**DIRECTIONS FOR THIS TASK**
Copy out all lines of the listing below that hold "data".
BEGIN
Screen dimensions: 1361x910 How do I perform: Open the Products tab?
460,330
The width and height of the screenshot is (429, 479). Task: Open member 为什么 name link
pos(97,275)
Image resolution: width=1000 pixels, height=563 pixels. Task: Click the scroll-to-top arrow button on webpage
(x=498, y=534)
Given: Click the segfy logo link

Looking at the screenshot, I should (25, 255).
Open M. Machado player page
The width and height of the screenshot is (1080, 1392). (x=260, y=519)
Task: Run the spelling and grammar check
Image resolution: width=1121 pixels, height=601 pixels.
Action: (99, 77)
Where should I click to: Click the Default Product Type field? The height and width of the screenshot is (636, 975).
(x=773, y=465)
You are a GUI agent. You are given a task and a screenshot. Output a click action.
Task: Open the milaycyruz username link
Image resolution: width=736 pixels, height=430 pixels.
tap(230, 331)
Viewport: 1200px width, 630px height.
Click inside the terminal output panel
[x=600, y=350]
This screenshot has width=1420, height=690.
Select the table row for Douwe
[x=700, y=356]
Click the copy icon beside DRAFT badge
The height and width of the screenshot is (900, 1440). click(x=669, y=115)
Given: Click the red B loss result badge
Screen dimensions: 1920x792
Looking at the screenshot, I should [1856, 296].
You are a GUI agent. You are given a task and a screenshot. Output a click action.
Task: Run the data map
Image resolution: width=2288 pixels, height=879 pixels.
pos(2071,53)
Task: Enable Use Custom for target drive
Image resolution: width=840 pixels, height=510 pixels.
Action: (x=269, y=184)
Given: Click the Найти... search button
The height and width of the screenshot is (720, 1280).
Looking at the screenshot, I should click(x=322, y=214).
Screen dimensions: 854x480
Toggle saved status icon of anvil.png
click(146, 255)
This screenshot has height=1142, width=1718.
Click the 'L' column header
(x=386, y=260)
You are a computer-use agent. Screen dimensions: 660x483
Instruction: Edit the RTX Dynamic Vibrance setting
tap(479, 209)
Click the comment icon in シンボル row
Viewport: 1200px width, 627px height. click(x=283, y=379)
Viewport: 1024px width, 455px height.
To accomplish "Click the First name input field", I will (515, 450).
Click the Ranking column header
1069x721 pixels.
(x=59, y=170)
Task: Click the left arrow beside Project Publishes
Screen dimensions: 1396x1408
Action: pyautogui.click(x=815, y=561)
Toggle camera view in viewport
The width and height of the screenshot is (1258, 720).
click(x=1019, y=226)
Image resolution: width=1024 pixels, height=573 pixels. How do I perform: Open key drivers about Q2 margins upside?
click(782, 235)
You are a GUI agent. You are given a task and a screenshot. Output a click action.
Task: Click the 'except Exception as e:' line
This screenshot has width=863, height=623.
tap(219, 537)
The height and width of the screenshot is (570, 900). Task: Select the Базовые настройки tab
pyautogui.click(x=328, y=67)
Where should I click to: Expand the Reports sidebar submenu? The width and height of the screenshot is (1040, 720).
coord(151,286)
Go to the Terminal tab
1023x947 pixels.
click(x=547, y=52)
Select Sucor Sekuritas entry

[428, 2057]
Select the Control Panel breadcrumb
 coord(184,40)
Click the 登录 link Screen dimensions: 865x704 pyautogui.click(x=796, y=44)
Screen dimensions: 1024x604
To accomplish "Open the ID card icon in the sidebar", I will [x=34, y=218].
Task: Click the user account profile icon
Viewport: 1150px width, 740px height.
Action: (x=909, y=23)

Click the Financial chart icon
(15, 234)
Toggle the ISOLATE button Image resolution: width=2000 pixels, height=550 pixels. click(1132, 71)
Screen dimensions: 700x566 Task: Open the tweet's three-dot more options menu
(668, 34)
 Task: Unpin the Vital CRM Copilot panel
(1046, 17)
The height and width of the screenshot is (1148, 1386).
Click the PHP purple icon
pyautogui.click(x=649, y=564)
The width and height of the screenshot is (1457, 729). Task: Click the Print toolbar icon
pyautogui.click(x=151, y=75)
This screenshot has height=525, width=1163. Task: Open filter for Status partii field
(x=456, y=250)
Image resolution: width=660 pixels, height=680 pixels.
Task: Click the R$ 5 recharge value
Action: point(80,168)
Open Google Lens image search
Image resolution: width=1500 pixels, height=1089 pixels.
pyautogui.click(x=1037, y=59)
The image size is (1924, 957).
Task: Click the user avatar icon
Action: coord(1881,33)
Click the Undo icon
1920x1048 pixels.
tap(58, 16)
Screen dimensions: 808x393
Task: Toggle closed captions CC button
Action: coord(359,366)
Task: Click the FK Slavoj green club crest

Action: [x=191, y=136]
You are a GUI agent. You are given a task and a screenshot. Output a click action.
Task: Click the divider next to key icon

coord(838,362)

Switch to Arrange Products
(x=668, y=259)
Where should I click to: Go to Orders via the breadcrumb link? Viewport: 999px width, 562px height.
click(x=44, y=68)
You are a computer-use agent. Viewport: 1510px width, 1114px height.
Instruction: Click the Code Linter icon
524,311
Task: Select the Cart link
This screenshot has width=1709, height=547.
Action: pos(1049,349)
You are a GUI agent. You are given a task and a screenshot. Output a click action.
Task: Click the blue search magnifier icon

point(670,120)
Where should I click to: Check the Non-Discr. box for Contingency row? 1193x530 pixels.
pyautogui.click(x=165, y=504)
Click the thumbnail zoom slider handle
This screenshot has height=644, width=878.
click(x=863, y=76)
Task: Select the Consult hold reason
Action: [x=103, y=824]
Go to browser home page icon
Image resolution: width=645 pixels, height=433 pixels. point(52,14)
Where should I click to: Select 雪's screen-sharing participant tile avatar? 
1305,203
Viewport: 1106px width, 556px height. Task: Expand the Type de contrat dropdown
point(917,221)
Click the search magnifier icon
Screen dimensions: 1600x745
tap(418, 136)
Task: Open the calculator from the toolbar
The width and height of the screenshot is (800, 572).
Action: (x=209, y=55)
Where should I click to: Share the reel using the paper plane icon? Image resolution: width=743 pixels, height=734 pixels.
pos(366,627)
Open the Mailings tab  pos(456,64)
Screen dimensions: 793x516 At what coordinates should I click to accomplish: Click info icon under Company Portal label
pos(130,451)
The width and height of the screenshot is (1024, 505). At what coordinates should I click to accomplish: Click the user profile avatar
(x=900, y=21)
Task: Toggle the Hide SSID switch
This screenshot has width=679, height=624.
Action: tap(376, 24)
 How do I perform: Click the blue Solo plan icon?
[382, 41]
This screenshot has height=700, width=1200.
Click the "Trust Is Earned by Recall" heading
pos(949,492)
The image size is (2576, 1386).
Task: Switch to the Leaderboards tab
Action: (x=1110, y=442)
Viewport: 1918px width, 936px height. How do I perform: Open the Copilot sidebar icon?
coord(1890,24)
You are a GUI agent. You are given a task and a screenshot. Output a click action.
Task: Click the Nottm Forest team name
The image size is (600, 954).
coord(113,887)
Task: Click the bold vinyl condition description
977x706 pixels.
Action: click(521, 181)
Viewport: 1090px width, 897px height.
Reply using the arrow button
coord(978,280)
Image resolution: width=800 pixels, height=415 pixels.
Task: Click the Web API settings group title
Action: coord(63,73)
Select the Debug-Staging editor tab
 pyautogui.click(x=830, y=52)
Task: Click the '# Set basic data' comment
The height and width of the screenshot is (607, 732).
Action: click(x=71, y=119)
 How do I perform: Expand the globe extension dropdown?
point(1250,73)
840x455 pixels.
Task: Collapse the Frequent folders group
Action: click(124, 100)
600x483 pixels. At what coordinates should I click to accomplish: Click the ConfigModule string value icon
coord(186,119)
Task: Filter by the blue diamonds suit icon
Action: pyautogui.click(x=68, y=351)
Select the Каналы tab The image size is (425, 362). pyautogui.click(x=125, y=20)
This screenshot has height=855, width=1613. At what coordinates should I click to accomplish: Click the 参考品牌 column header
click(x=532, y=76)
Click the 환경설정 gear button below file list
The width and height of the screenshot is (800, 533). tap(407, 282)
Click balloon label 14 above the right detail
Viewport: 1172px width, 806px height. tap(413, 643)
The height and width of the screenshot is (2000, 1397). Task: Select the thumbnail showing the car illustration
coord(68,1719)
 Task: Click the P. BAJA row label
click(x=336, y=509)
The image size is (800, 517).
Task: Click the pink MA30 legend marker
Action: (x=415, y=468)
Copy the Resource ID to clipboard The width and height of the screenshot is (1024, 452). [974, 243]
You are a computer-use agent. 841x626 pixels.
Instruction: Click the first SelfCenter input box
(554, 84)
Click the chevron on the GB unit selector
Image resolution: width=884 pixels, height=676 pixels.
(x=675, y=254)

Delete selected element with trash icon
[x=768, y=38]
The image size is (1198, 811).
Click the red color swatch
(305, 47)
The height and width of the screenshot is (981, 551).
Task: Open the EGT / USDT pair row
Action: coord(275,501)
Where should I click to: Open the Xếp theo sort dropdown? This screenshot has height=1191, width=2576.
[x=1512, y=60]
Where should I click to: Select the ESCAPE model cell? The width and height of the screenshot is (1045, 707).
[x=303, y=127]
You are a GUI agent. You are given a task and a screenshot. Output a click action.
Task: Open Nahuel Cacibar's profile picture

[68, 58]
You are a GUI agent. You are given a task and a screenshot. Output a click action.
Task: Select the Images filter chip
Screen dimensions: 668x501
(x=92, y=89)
END
**OUTPUT FOR THIS EXERCISE**
Task: Run the data map
Task: Click the '# Set basic data' comment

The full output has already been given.